Membrane Potential Control of Electron Shuttle and Peroxidase Activity of Heme Proteins in Biomimetic Systems

MURGIDA, D. H.

Salta

Congreso; 3rd Latin American Protein Society Meeting; 2010

Electron transfer (ET) chains involved in photosynthesis and aerobic respiration take place at the level of biological membranes where protein complexes exert their function under the influence of strong electric fields. Here we report a study on the influence of these fields on the structure and ET dynamics of different heme soluble proteins (cyt-c; cyt-b562, cyt-c6, iso-cyt-c) that act as electron shuttles in photosynthetic and respiratory chains of different organisms. The proteins are immobilized on nanostructured Ag electrodes coated with biomimetic films that are designed depending on the surface properties of each redox protein.1,2 Structure, ET kinetics and protein dynamics are studied simultaneously by using two-colors time-resolved surface-enhanced resonance Raman (TR-SERR) spectroelectrochemistry.2 The atomistic interpretation of the experiments is guided by molecular dynamics (MD) simulations and electron pathways calculations of the biomimetic complexes.

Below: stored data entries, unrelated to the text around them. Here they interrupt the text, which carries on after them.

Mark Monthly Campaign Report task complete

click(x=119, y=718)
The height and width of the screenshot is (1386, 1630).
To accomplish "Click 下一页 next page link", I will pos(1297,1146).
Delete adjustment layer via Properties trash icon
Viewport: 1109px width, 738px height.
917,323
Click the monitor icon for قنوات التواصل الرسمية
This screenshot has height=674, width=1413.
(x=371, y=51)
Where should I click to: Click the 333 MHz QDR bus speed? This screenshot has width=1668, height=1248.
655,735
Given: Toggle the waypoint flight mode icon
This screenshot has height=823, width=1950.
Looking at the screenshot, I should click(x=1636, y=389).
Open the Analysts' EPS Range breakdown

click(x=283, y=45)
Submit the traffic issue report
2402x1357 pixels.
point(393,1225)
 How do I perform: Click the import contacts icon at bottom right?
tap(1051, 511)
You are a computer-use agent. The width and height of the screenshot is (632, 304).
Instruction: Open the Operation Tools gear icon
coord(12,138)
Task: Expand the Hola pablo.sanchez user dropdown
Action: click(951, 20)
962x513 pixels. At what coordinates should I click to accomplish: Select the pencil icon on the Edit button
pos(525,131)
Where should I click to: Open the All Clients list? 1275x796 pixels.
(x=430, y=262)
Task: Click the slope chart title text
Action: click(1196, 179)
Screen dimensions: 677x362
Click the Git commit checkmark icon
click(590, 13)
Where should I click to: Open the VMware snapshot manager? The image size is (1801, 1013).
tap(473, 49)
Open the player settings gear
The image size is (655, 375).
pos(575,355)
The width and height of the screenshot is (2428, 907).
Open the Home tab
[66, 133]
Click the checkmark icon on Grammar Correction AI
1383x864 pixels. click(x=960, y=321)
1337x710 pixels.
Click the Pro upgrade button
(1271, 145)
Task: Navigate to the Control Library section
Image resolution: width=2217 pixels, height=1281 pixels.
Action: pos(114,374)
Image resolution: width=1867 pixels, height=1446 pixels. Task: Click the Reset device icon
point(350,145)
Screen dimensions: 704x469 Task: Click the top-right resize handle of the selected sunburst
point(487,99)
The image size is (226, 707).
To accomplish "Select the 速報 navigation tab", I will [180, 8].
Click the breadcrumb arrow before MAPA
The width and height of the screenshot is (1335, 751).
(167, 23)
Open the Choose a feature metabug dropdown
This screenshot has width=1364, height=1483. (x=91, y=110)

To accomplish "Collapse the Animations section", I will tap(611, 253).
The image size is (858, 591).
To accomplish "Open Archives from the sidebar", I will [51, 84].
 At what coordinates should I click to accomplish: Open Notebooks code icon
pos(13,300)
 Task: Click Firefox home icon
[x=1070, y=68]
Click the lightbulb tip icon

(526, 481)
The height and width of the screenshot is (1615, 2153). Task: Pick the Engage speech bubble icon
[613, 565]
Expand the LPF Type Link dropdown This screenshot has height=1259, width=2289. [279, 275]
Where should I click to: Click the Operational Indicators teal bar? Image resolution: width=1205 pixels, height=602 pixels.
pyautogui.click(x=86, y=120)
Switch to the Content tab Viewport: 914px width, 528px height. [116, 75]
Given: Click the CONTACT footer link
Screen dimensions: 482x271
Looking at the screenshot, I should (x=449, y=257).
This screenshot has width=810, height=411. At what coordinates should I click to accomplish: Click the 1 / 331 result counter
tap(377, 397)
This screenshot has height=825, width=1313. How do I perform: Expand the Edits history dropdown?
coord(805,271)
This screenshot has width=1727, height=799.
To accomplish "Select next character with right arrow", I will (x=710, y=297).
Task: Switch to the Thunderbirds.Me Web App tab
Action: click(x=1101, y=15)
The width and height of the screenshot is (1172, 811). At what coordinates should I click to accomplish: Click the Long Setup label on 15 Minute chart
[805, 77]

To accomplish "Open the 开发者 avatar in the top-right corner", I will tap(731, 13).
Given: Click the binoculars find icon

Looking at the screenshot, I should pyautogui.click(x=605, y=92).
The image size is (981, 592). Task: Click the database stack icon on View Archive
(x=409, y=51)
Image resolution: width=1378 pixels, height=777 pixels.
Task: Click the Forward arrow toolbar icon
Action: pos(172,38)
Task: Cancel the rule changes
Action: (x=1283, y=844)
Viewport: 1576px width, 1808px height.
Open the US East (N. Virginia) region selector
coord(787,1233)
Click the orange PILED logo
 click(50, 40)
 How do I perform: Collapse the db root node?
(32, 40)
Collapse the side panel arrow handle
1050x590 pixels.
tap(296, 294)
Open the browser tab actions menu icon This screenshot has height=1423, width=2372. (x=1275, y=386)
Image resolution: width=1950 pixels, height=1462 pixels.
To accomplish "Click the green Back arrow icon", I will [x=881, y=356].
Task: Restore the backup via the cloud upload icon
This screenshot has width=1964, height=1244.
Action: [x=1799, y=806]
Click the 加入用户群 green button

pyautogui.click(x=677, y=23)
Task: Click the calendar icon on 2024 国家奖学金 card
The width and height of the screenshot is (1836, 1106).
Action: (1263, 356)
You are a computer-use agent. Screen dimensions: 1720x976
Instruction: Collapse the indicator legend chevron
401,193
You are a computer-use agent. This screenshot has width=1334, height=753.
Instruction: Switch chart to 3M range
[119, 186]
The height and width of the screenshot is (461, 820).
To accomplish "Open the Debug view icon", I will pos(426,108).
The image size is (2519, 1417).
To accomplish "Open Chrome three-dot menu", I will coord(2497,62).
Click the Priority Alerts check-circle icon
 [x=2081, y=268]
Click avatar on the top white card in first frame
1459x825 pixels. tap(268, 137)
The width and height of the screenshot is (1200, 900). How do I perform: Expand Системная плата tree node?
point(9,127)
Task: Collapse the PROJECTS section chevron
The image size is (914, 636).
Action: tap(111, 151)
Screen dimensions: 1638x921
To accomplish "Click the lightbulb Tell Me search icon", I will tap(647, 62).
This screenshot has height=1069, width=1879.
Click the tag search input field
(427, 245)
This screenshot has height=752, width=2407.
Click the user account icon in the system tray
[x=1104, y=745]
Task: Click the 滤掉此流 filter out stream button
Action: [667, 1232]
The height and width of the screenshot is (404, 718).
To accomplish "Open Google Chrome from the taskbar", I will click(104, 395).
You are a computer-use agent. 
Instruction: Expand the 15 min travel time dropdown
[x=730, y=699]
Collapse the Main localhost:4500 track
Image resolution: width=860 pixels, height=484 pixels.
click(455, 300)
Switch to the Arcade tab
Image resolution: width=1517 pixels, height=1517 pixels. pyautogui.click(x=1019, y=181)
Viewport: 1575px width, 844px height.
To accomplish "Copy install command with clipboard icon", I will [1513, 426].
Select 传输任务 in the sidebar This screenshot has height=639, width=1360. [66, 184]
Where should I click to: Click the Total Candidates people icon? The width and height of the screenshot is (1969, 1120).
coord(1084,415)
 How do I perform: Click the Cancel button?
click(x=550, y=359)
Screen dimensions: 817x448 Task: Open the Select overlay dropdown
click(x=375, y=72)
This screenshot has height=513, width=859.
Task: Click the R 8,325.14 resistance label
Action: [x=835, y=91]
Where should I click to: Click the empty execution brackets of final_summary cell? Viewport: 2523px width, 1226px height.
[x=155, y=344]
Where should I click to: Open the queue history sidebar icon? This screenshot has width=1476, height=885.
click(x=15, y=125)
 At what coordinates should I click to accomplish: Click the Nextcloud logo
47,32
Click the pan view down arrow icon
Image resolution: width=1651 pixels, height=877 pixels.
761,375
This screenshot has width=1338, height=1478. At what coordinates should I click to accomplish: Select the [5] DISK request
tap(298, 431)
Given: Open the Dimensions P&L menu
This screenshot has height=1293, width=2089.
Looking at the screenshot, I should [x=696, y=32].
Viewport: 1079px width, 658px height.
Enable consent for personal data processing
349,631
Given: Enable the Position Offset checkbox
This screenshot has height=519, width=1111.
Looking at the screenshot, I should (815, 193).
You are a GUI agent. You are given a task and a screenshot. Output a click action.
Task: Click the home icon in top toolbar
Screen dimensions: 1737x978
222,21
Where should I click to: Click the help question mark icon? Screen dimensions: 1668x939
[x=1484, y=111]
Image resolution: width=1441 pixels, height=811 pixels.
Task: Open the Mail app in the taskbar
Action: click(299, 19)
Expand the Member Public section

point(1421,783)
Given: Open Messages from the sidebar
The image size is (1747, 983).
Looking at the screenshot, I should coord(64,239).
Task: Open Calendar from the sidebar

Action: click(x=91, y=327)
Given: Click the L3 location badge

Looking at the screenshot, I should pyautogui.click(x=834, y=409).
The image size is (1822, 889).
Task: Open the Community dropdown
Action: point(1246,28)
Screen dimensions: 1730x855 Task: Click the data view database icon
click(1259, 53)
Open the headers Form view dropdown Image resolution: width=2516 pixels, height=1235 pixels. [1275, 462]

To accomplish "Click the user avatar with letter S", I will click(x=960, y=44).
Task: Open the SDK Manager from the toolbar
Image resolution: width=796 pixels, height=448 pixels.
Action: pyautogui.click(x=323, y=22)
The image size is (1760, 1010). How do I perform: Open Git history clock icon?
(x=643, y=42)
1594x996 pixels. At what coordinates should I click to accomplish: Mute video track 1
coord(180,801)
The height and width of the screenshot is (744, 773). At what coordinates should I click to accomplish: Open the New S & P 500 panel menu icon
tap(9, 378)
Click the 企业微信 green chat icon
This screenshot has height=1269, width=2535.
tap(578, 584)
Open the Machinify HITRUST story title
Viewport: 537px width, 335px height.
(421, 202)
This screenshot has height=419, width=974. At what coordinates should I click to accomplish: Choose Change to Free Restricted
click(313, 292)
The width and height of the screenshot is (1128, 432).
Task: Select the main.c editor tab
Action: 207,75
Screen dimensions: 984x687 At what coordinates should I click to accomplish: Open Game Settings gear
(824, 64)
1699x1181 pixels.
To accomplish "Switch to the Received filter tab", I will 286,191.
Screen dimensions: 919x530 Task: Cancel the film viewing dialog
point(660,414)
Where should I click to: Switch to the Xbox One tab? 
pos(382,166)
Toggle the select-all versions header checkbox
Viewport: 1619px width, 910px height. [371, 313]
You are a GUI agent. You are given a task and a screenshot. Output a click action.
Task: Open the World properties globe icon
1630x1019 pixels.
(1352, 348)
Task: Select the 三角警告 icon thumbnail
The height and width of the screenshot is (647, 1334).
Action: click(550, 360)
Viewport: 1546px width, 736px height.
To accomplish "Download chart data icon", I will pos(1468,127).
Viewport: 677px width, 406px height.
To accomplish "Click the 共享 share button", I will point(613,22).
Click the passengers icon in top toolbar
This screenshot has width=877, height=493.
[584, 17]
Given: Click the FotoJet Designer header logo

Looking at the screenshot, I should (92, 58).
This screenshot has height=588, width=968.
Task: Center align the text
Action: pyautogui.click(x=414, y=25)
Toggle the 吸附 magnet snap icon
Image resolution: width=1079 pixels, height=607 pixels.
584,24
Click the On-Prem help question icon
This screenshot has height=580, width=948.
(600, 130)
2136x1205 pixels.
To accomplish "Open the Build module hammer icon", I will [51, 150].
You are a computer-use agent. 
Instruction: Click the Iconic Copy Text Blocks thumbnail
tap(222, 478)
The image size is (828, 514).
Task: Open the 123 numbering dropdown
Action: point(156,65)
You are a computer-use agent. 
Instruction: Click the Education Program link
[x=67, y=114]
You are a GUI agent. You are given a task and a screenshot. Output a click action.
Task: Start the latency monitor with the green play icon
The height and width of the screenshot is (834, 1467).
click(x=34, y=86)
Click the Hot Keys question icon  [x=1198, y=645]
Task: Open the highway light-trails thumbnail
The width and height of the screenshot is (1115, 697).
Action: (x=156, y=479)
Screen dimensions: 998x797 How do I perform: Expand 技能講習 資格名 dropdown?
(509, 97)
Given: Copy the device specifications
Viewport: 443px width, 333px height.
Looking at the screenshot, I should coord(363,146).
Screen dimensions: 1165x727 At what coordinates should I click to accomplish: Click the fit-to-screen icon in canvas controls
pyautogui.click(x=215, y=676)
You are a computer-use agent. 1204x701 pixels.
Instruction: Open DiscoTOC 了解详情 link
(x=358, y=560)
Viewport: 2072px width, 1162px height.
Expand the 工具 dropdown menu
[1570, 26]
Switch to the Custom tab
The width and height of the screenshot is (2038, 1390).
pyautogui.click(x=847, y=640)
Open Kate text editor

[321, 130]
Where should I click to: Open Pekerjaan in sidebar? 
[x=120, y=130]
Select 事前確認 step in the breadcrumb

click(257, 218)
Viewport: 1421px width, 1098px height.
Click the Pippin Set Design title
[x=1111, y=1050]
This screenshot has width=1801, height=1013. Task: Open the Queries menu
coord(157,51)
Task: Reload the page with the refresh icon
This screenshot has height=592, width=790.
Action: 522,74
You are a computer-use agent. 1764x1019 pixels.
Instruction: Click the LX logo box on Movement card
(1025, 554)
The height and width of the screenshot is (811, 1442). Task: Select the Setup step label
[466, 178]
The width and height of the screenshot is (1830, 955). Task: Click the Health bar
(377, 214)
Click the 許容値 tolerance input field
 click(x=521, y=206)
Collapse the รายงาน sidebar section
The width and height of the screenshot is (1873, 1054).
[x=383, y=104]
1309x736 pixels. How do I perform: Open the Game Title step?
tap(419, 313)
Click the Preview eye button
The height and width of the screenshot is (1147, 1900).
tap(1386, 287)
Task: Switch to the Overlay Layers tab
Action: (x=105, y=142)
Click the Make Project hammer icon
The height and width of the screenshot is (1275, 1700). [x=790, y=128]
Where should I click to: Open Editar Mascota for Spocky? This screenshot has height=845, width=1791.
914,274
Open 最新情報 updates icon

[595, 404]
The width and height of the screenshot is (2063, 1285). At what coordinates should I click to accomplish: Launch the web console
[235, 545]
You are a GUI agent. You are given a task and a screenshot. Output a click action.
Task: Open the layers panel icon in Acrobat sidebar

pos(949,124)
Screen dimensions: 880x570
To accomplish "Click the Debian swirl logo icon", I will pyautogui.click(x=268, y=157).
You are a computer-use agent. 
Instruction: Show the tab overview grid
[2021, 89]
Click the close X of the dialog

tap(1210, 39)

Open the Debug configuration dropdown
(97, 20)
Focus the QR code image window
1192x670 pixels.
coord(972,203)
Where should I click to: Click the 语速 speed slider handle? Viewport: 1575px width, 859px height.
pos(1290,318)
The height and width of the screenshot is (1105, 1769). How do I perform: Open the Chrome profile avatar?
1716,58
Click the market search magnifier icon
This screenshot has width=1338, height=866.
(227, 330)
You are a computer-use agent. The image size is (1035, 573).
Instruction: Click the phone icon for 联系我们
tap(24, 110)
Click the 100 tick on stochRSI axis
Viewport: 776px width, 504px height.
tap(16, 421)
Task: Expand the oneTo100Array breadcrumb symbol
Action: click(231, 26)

This powerful combination of theoretical and experimental methods provides a detailed and consistent picture of the interfacial ET mechanisms.3 In each case it is concluded that the overall ET rates are determined by an interplay of protein dynamics and tunneling probabilities at the different conformations along the dynamics. In turn, protein dynamics is strongly modulated by the interfacial electric field, as demonstrated by TR-SERR experiments and MD simulations performed under different conditions. It is also shown that sufficiently strong electric fields are able to induce reversible and irreversible structural changes of the ferric proteins in the complexes, which produce a dramatic down-shift of the reduction potentials ann  gain of peroxidase function pesumably involved in the early steps of apoptosis. For the natural partner protein of most cytochromes, i.e. the CuA center of cyt-c oxidase, local and global electrostatics are also shown to be crucial in modulating reduction potentials, reorganization energies and crucial structural features. Based on these results it is hypothesized that transmembrane potentials play a regulatory role in respiration and photosynthesis via a feedback inhibition mechanism.